_WORK ITEM:_ Please copy exactly the line containing "Screen dimensions: 655x368" and every line after it, through the last line of the records below, leaving out all pictures.

Stored data
Segment Open

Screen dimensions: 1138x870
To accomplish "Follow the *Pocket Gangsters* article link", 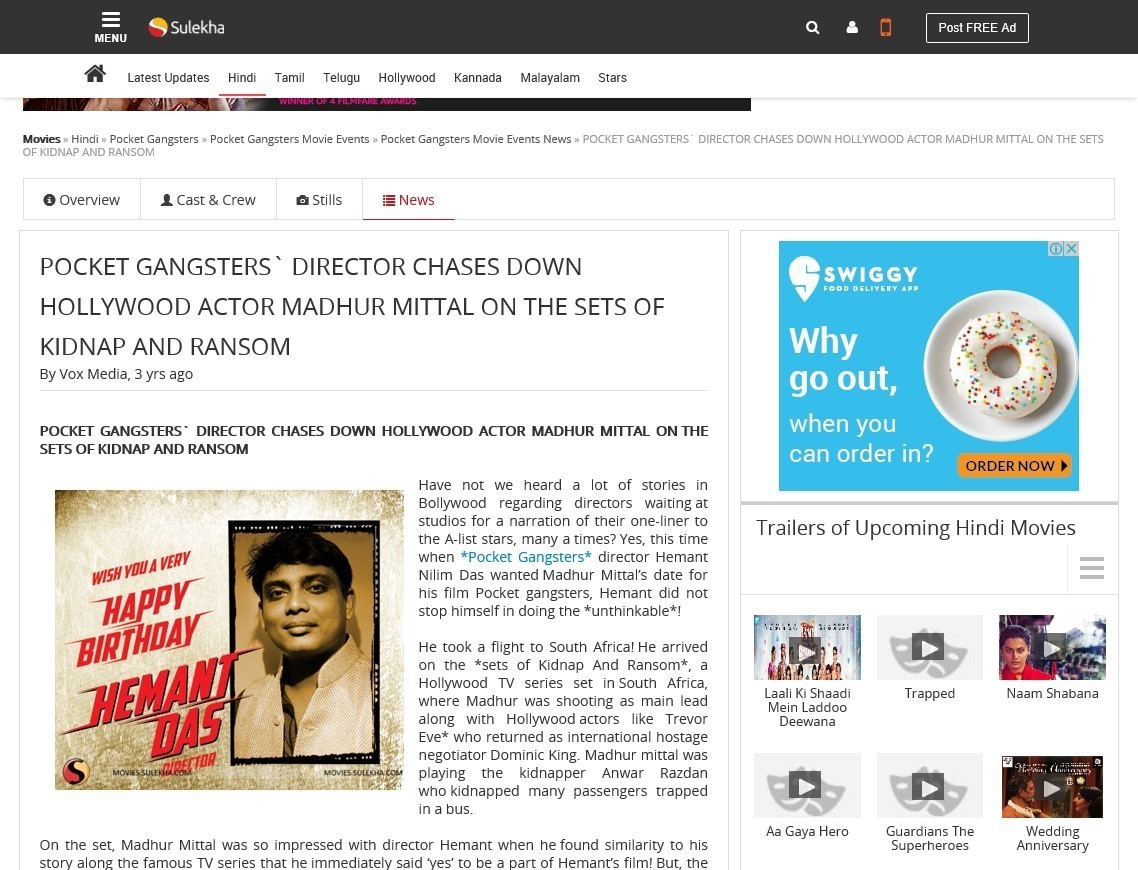I will tap(525, 557).
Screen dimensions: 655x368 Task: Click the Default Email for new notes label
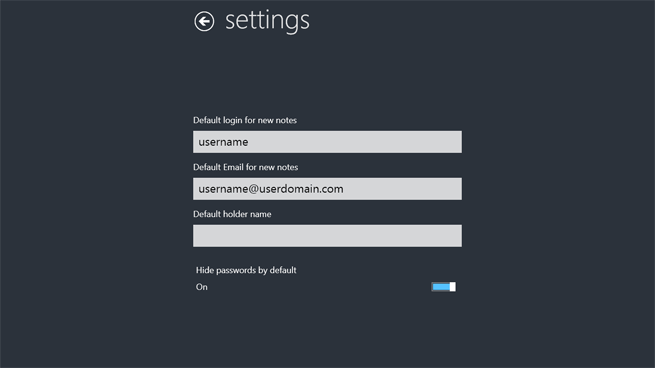(246, 167)
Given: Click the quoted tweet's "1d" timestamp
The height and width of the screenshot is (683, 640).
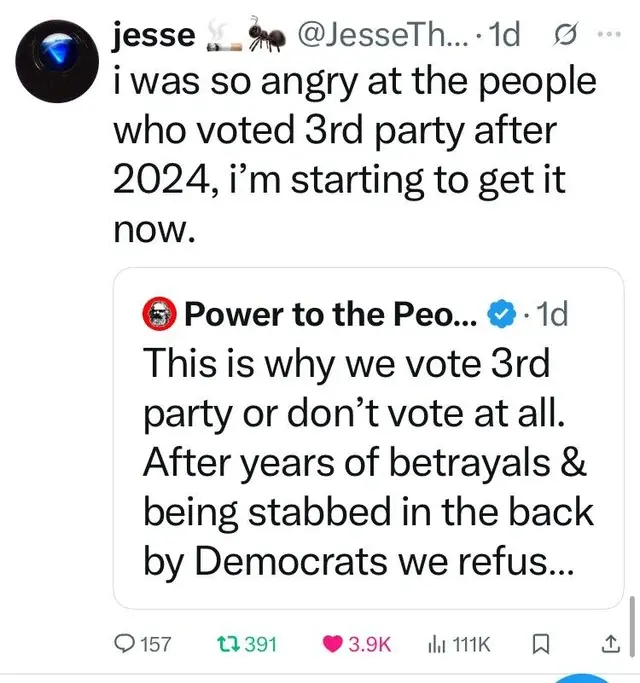Looking at the screenshot, I should click(x=551, y=315).
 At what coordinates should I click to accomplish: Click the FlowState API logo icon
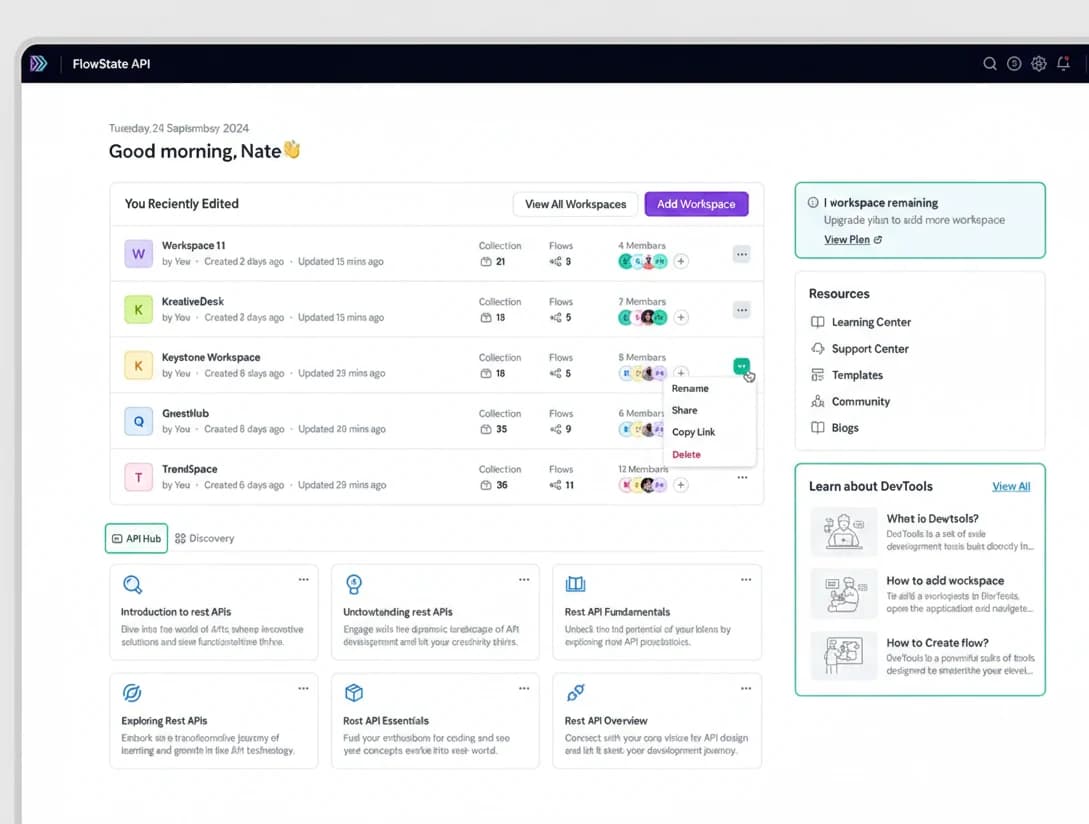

Segment Closed

_ANSWER SPACE:_
Screen dimensions: 655x368 Task: Click the Default Email for new notes label
(246, 167)
Given: Click the quoted tweet's "1d" timestamp
The height and width of the screenshot is (683, 640).
Looking at the screenshot, I should click(x=551, y=315).
 At what coordinates should I click to accomplish: Click the FlowState API logo icon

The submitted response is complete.